(PROVIDED DATA Opens)
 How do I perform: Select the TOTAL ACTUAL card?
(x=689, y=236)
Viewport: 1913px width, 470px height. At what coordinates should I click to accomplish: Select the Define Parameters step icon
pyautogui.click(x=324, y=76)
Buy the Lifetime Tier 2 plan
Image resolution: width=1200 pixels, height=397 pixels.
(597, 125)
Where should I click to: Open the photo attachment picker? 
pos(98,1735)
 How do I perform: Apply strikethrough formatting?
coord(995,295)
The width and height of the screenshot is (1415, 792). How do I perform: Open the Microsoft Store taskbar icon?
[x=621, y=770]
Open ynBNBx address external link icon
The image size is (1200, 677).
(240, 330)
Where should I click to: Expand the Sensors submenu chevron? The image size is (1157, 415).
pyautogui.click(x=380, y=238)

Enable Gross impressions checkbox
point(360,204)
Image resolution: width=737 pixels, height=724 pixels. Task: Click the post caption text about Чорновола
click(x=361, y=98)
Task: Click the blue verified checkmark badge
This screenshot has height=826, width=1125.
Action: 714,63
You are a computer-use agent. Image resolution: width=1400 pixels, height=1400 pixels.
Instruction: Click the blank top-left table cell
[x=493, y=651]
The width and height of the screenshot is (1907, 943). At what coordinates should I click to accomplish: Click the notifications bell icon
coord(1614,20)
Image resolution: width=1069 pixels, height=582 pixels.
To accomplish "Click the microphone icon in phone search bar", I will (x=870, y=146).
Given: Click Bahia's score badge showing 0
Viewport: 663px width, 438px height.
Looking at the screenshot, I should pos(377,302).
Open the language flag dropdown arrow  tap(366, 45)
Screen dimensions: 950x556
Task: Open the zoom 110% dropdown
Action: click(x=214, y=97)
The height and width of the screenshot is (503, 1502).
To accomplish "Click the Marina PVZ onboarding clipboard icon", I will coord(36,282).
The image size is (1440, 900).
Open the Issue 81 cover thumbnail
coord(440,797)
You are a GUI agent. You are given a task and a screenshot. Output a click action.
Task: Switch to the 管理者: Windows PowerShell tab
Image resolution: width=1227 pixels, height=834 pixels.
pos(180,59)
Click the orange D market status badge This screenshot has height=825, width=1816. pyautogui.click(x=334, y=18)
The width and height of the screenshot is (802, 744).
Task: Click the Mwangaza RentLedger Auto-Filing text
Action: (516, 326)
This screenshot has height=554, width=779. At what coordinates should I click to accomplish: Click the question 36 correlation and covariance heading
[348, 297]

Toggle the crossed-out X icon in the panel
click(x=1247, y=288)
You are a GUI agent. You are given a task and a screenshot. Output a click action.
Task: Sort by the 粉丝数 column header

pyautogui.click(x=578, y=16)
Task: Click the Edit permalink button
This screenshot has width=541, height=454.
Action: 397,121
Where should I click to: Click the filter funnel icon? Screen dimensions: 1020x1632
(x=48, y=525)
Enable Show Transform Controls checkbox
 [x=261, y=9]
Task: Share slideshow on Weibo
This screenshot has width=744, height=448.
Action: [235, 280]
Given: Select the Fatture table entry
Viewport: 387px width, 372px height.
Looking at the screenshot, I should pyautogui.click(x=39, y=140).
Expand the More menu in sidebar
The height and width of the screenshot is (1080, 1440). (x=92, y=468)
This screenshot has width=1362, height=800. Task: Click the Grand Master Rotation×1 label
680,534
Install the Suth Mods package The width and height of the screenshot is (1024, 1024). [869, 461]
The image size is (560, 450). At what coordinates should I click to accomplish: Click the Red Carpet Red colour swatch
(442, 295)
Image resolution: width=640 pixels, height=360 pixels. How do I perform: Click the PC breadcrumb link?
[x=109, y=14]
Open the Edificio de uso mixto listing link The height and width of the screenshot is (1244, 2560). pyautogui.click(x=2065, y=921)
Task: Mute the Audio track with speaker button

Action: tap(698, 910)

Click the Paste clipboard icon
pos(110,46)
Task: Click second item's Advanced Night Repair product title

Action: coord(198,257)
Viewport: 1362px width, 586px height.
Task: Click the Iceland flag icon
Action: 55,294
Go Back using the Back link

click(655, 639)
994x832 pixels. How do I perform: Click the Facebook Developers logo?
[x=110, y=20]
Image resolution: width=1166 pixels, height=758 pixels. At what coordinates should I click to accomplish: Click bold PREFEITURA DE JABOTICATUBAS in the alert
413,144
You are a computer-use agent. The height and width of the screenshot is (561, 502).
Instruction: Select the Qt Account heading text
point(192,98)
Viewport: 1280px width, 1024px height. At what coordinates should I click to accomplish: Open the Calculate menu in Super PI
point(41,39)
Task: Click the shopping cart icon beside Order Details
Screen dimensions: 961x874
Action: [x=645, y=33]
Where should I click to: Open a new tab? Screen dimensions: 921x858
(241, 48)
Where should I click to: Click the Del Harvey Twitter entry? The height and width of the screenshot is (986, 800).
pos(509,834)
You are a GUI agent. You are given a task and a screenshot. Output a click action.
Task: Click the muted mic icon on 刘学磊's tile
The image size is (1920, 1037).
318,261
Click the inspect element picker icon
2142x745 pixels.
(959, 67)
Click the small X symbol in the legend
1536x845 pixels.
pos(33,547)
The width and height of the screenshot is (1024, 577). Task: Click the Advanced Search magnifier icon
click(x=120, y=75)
(PROVIDED DATA Closes)
WORK ITEM: A faithful, word-for-word copy of the data is the expected answer.

TASK RESULT:
 How do I perform: Select the TOTAL ACTUAL card?
(x=689, y=236)
Viewport: 1913px width, 470px height. At what coordinates should I click to accomplish: Select the Define Parameters step icon
pyautogui.click(x=324, y=76)
Buy the Lifetime Tier 2 plan
Image resolution: width=1200 pixels, height=397 pixels.
(597, 125)
Where should I click to: Open the photo attachment picker? 
pos(98,1735)
 How do I perform: Apply strikethrough formatting?
coord(995,295)
The width and height of the screenshot is (1415, 792). How do I perform: Open the Microsoft Store taskbar icon?
[x=621, y=770]
Open ynBNBx address external link icon
The image size is (1200, 677).
(240, 330)
Where should I click to: Expand the Sensors submenu chevron? The image size is (1157, 415).
pyautogui.click(x=380, y=238)

Enable Gross impressions checkbox
point(360,204)
Image resolution: width=737 pixels, height=724 pixels. Task: Click the post caption text about Чорновола
click(x=361, y=98)
Task: Click the blue verified checkmark badge
This screenshot has height=826, width=1125.
Action: 714,63
You are a computer-use agent. Image resolution: width=1400 pixels, height=1400 pixels.
Instruction: Click the blank top-left table cell
[x=493, y=651]
The width and height of the screenshot is (1907, 943). At what coordinates should I click to accomplish: Click the notifications bell icon
coord(1614,20)
Image resolution: width=1069 pixels, height=582 pixels.
To accomplish "Click the microphone icon in phone search bar", I will (x=870, y=146).
Given: Click Bahia's score badge showing 0
Viewport: 663px width, 438px height.
Looking at the screenshot, I should pos(377,302).
Open the language flag dropdown arrow  tap(366, 45)
Screen dimensions: 950x556
Task: Open the zoom 110% dropdown
Action: click(x=214, y=97)
The height and width of the screenshot is (503, 1502).
To accomplish "Click the Marina PVZ onboarding clipboard icon", I will coord(36,282).
The image size is (1440, 900).
Open the Issue 81 cover thumbnail
coord(440,797)
You are a GUI agent. You are given a task and a screenshot. Output a click action.
Task: Switch to the 管理者: Windows PowerShell tab
Image resolution: width=1227 pixels, height=834 pixels.
pos(180,59)
Click the orange D market status badge This screenshot has height=825, width=1816. pyautogui.click(x=334, y=18)
The width and height of the screenshot is (802, 744).
Task: Click the Mwangaza RentLedger Auto-Filing text
Action: (516, 326)
This screenshot has height=554, width=779. At what coordinates should I click to accomplish: Click the question 36 correlation and covariance heading
[348, 297]

Toggle the crossed-out X icon in the panel
click(x=1247, y=288)
You are a GUI agent. You are given a task and a screenshot. Output a click action.
Task: Sort by the 粉丝数 column header

pyautogui.click(x=578, y=16)
Task: Click the Edit permalink button
This screenshot has width=541, height=454.
Action: 397,121
Where should I click to: Click the filter funnel icon? Screen dimensions: 1020x1632
(x=48, y=525)
Enable Show Transform Controls checkbox
 [x=261, y=9]
Task: Share slideshow on Weibo
This screenshot has width=744, height=448.
Action: [235, 280]
Given: Select the Fatture table entry
Viewport: 387px width, 372px height.
Looking at the screenshot, I should pyautogui.click(x=39, y=140).
Expand the More menu in sidebar
The height and width of the screenshot is (1080, 1440). (x=92, y=468)
This screenshot has width=1362, height=800. Task: Click the Grand Master Rotation×1 label
680,534
Install the Suth Mods package The width and height of the screenshot is (1024, 1024). [869, 461]
The image size is (560, 450). At what coordinates should I click to accomplish: Click the Red Carpet Red colour swatch
(442, 295)
Image resolution: width=640 pixels, height=360 pixels. How do I perform: Click the PC breadcrumb link?
[x=109, y=14]
Open the Edificio de uso mixto listing link The height and width of the screenshot is (1244, 2560). pyautogui.click(x=2065, y=921)
Task: Mute the Audio track with speaker button

Action: tap(698, 910)

Click the Paste clipboard icon
pos(110,46)
Task: Click second item's Advanced Night Repair product title

Action: coord(198,257)
Viewport: 1362px width, 586px height.
Task: Click the Iceland flag icon
Action: 55,294
Go Back using the Back link

click(655, 639)
994x832 pixels. How do I perform: Click the Facebook Developers logo?
[x=110, y=20]
Image resolution: width=1166 pixels, height=758 pixels. At what coordinates should I click to accomplish: Click bold PREFEITURA DE JABOTICATUBAS in the alert
413,144
You are a computer-use agent. The height and width of the screenshot is (561, 502).
Instruction: Select the Qt Account heading text
point(192,98)
Viewport: 1280px width, 1024px height. At what coordinates should I click to accomplish: Open the Calculate menu in Super PI
point(41,39)
Task: Click the shopping cart icon beside Order Details
Screen dimensions: 961x874
Action: [x=645, y=33]
Where should I click to: Open a new tab? Screen dimensions: 921x858
(241, 48)
Where should I click to: Click the Del Harvey Twitter entry? The height and width of the screenshot is (986, 800).
pos(509,834)
You are a GUI agent. You are given a task and a screenshot. Output a click action.
Task: Click the muted mic icon on 刘学磊's tile
The image size is (1920, 1037).
318,261
Click the inspect element picker icon
2142x745 pixels.
(959, 67)
Click the small X symbol in the legend
1536x845 pixels.
pos(33,547)
The width and height of the screenshot is (1024, 577). Task: Click the Advanced Search magnifier icon
click(x=120, y=75)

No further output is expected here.